If mining companies have their way, northern Wisconsin may see a massive, twenty-one mile long open pit iron mine developed within the next ten years.
The minerals in question are situated in the Penokee-Gogebic Iron Range, which runs southwest from the western Upper Peninsula of Michigan to southeast Bayfield County, Wisconsin.
Location of Iron Deposit
Called “Penokee” by some and “Gogebic” by others, this scenic line of hills has a long and storied mining history. The first official record of iron in the area was included in an 1848 report by Dr. A. Randall on iron ore he found between Hurley, WI and Mellen, WI. Between 1886 and 1965, 71 million tons of iron was taken from several shaft mines, the deepest running almost a mile below Earth's surface.
The mines were all shut down by 1965, due to the advent of cheaper-to-operate open pits in Minnesota’s Mesabi Iron Range, Michigan's Marquette Iron Range, and competition from inexpensive foreign ores. Now the Penokee-Gogebic Range, after a nearly 40-year lull in interest, is once again on the radar screen of mining interests. Two companies, LaPointe Mining Co. of Duluth, MN and RGGS Land and Minerals, Ltd. of Houston, TX, own nearly all of the mineral rights in the range. Together they control 22,500 acres along a stretch of land from Anderson, MI to about six miles west of Mellen, with RGGS holding a 62 per cent share. A third interest, the Vilas Trust, holds about 5 per cent of the land.
The mining companies would like to develop an entire steelmaking industry to go with the mine, said Meineke. This would include the building of a taconite plant and small steel mill. Congdon and Meineke have stated that the mine could be in production for 50 to 100 years and create hundreds of jobs.
Additional infrastructure such as roads, railroads and a power plant would need to be included in the plan. The companies are currently searching for an investor to put up the estimated $1 billion in initial costs, according to Ray Lahti, an independent consultant who presented information on the mine in Ashland, WI to the Sigurd Olson Environmental Institute.
Filing for a permit to mine with the Wisconsin Department of Natural Resources would not take place for at least 3 to 5 years, according to Congdon.
The reason a large-scale open pit mine has never been attempted in the area has to do with the features of the iron deposit.

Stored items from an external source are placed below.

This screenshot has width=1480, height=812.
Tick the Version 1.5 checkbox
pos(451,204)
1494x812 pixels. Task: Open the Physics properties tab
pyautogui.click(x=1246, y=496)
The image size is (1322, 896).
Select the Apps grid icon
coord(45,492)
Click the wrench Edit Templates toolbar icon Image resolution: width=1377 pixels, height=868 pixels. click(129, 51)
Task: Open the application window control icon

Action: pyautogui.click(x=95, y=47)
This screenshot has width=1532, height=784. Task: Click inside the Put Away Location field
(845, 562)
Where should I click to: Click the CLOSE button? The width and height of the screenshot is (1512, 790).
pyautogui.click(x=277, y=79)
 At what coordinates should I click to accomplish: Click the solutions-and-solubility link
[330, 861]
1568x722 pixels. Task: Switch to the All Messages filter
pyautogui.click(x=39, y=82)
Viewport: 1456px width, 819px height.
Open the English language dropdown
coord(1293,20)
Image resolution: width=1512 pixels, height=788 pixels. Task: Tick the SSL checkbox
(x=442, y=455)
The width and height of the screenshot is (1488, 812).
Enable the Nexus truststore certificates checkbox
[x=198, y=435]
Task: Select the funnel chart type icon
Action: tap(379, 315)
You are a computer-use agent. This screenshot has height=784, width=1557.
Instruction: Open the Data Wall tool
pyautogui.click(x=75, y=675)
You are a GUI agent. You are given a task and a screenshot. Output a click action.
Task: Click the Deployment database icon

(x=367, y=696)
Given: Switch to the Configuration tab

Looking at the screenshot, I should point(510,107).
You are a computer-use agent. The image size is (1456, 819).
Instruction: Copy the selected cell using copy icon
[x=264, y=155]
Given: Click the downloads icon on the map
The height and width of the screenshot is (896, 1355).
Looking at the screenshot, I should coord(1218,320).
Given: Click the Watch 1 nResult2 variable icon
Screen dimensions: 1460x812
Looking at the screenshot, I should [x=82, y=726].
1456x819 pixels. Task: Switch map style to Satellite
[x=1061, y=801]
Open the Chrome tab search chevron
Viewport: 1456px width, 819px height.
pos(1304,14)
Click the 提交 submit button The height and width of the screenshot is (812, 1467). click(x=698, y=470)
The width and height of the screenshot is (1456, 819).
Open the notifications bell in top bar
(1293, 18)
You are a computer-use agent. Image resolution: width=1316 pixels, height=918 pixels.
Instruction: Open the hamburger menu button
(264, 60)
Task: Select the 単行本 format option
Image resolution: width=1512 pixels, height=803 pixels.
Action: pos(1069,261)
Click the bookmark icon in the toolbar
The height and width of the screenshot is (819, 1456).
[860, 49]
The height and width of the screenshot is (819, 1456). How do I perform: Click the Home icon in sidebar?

The deposit lies at a 70 degree angle and is buried an average of 350 feet from the surface. The ore is only about 20 per cent iron, but is magnetite, which can be crushed and extracted with high-powered magnets. According to presentations by mining company officials, the mine would stretch in segments over 21 miles, descend 600 to 900 feet and be about 1200 feet wide. The Bad River, which passes across the ore body in Mellen, would be spared by a 1000 foot buffer on each side of the river. Overall, some 1.1 to 2 billion tons of iron would be removed from the mines. This volume represents 10 to 20 per cent of the known iron ore deposits in the United States, said Congdon and Meineke.
Taconite Outcrop Along Hwy.13, South of Mellen, WI Photo Anna Hochhalter
The Penokee-Gogebic Range has recently been identified by the U.S. Geological Survey (USGS) as having a high potential for undiscovered copper and nickel deposits. If iron mining were to occur, copper could be produced as a by-product, and pose risks inherent to all metallic sulfide ore mining.
Mining in the Penokee-Gogebic Range could pose a significant threat to the environment on which surrounding communities depend for their sustenance. Aside from large-scale aesthetic impacts to the landscape, currently-intact forests would become highly fragmented, while increased runoff and potential heavy metal or acid contamination from tailings piles could dramatically alter the health of river systems. Heavy machinery and industry would produce hydrocarbon emissions and ore dust that contribute to deteriorating air quality and global climate change.
The area is at the headwaters of the Bad River, the largest Wisconsin watershed draining into Lake Superior. The Bad River is home to 72 species of rare and endangered plants and animals, according to the Nature Conservancy.
Most significantly, changing water levels and pollutants entering the river could impact Wild Rice beds growing at the river’s mouth. Mahnoomin is important to the economy and life ways of the Bad River Band of Anishinaabe (Ojibwe) people. In addition, the tourism-based economies of lakeside communities such as Bayfield, Washburn, and Ashland could be negatively impacted, as contaminants from mining could easily reach Lake Superior.
Mining executives have said that they are sensitive to environmental concerns, and point to new technologies that they say pollute less. “[W]hat we're proposing is not Gary, Indiana,” said Meineke. But some residents worry that the image of the area as a North Wood’s paradise could be forever marred by large open-pit mines.
Even with the best technology, environmental consequences might outweigh the short-term economic benefits of such a mine.